## WHAT NEEDS TO BE DONE
Set down the whole listing below exactly, without pictures.
__________
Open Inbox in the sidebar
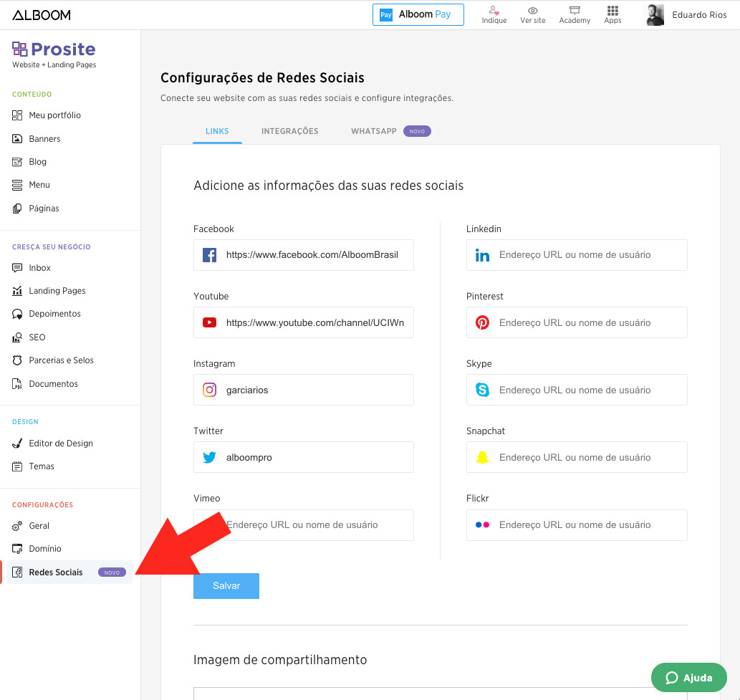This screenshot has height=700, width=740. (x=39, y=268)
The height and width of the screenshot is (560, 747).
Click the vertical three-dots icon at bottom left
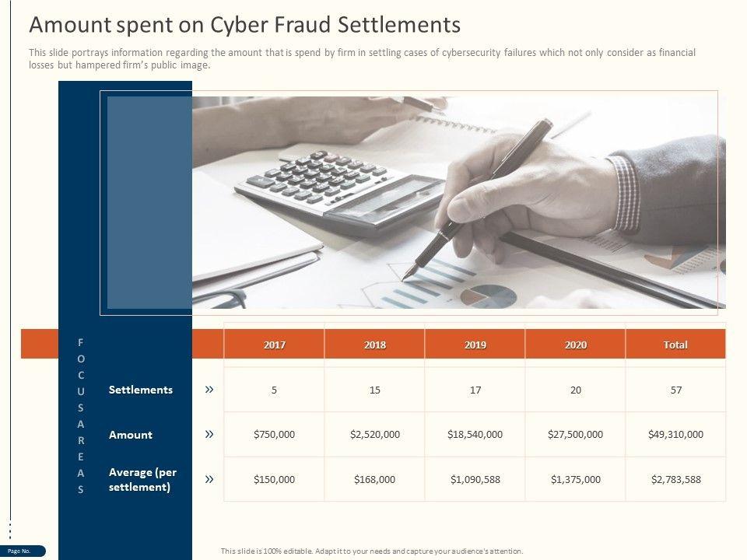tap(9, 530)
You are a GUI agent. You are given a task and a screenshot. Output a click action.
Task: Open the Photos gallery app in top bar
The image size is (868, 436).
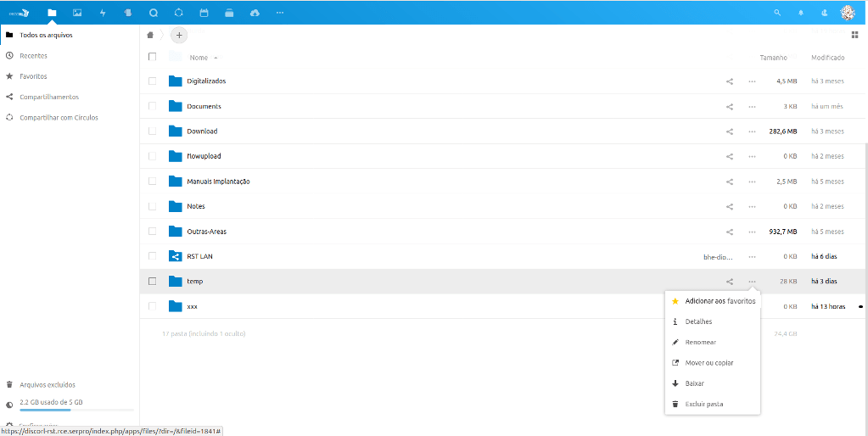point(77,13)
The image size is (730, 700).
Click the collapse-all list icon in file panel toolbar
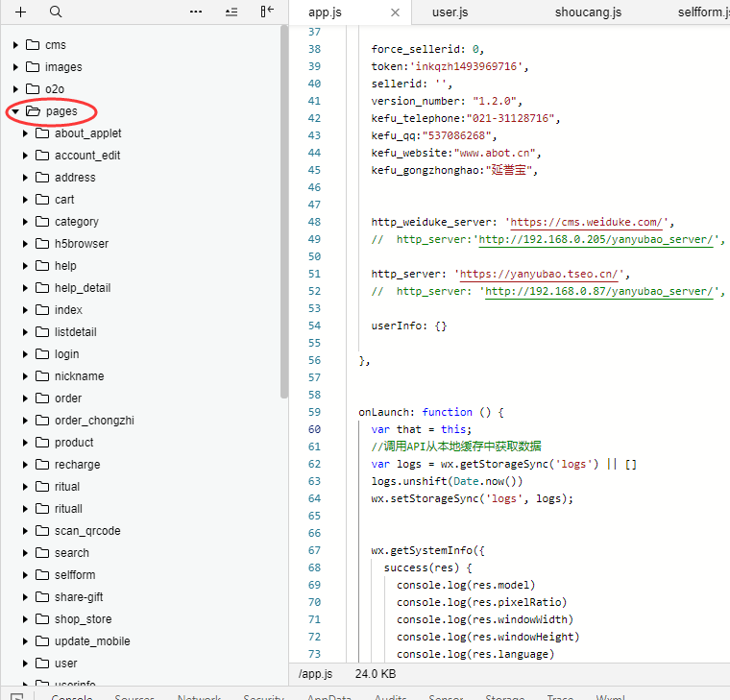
__________
## RESPONSE
Open Inbox in the sidebar
This screenshot has height=700, width=740. (x=39, y=268)
The height and width of the screenshot is (560, 747).
Click the vertical three-dots icon at bottom left
tap(9, 530)
You are a GUI agent. You are given a task and a screenshot. Output a click action.
Task: Open the Photos gallery app in top bar
The image size is (868, 436).
point(77,13)
The image size is (730, 700).
Click the collapse-all list icon in file panel toolbar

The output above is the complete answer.